(Exercise): Your answer should consist only of the lines below from the one with "[Visit the BeltLine's YouTube] (765, 2217)" through the one with "Beltline Marketplace (522, 2381)", copied exactly.

[Saved entries]
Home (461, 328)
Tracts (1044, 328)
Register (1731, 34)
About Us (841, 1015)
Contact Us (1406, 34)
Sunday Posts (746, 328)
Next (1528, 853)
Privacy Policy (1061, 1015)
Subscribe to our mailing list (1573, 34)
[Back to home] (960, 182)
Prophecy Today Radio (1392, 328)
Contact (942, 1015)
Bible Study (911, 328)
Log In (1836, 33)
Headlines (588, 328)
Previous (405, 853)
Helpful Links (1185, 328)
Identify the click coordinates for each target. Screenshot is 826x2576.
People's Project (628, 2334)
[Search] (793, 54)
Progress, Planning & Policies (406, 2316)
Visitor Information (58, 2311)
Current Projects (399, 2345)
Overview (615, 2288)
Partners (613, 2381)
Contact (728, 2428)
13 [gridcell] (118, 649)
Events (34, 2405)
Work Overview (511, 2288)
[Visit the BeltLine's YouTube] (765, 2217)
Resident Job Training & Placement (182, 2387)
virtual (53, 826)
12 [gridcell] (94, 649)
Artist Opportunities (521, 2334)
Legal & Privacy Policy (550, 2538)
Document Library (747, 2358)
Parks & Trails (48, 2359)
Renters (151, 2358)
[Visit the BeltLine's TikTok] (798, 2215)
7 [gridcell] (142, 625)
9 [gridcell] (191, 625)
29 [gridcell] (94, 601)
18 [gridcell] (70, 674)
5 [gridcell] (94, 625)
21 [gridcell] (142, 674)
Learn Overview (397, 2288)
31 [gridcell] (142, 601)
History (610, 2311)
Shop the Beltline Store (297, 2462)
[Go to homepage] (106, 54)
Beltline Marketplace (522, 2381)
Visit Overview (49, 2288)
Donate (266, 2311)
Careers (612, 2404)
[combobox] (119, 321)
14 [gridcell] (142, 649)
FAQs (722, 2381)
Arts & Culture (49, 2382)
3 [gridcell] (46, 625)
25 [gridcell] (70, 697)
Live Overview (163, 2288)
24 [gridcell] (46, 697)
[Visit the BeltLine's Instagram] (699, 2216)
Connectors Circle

(Task response):
[Visit the BeltLine's YouTube] (765, 2217)
Resident Job Training & Placement (182, 2387)
virtual (53, 826)
12 [gridcell] (94, 649)
Artist Opportunities (521, 2334)
Legal & Privacy Policy (550, 2538)
Document Library (747, 2358)
Parks & Trails (48, 2359)
Renters (151, 2358)
[Visit the BeltLine's TikTok] (798, 2215)
7 [gridcell] (142, 625)
9 [gridcell] (191, 625)
29 [gridcell] (94, 601)
18 [gridcell] (70, 674)
5 [gridcell] (94, 625)
21 [gridcell] (142, 674)
Learn Overview (397, 2288)
31 [gridcell] (142, 601)
History (610, 2311)
Shop the Beltline Store (297, 2462)
[Go to homepage] (106, 54)
Beltline Marketplace (522, 2381)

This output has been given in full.